__INSTRUCTIONS TO FOLLOW__. Copy the items verbatim, starting at the line containing "This screenshot has height=520, width=670." and ending at the line containing "coord(551,323)", with both of those lines included. Leave the pictures out of your copy.
------ LISTING ------
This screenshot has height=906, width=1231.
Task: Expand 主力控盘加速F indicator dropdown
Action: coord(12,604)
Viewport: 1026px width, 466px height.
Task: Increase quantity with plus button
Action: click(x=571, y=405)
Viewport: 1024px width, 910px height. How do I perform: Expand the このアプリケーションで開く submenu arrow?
------
------ LISTING ------
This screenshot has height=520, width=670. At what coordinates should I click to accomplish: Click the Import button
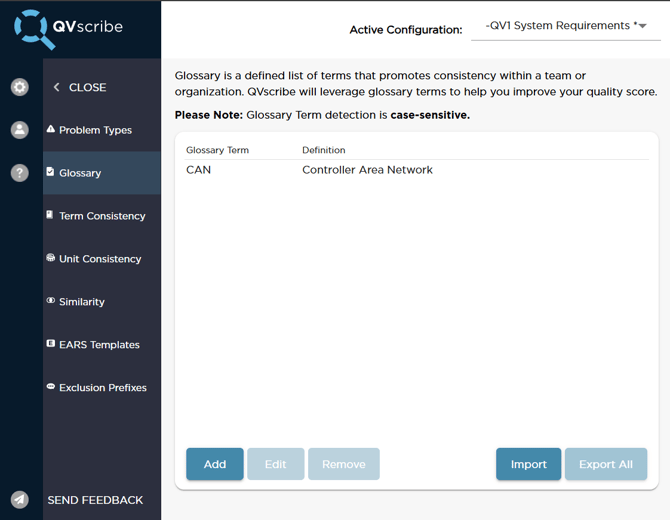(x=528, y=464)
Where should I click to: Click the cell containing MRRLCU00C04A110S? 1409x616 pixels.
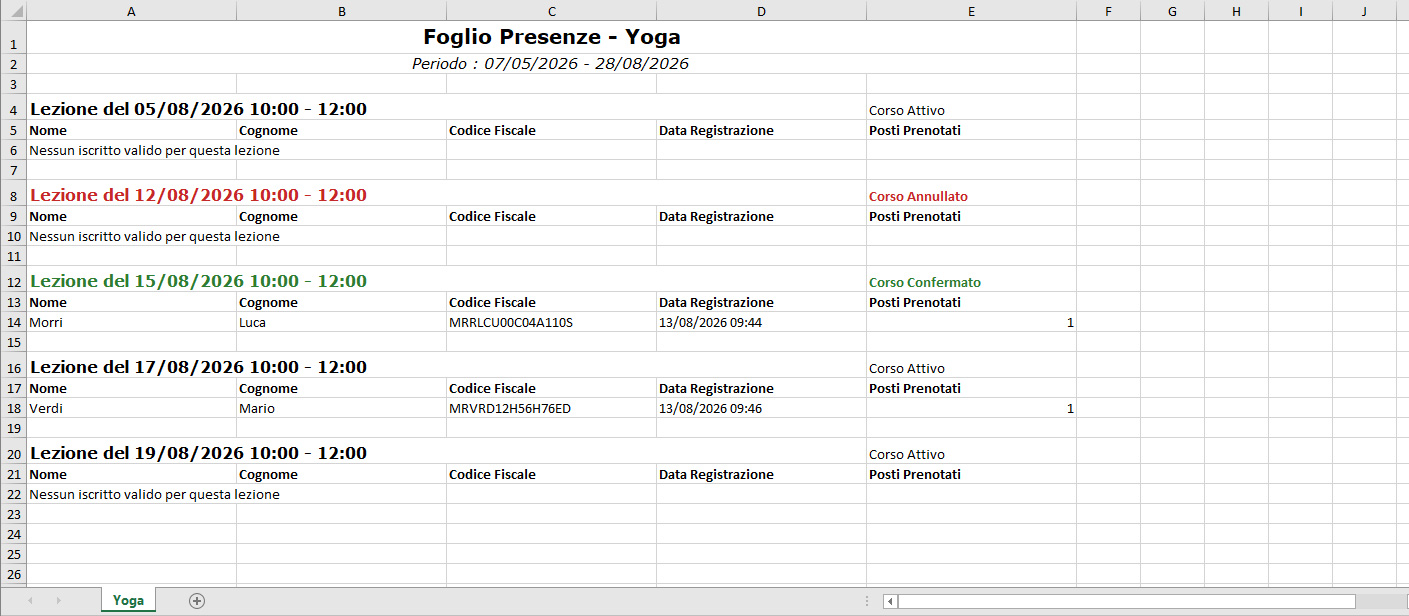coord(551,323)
------
__RIGHT ANSWER__.
This screenshot has height=520, width=670. At what coordinates should I click to accomplish: Click the Import button
(x=528, y=464)
Where should I click to: Click the cell containing MRRLCU00C04A110S? 1409x616 pixels.
coord(551,323)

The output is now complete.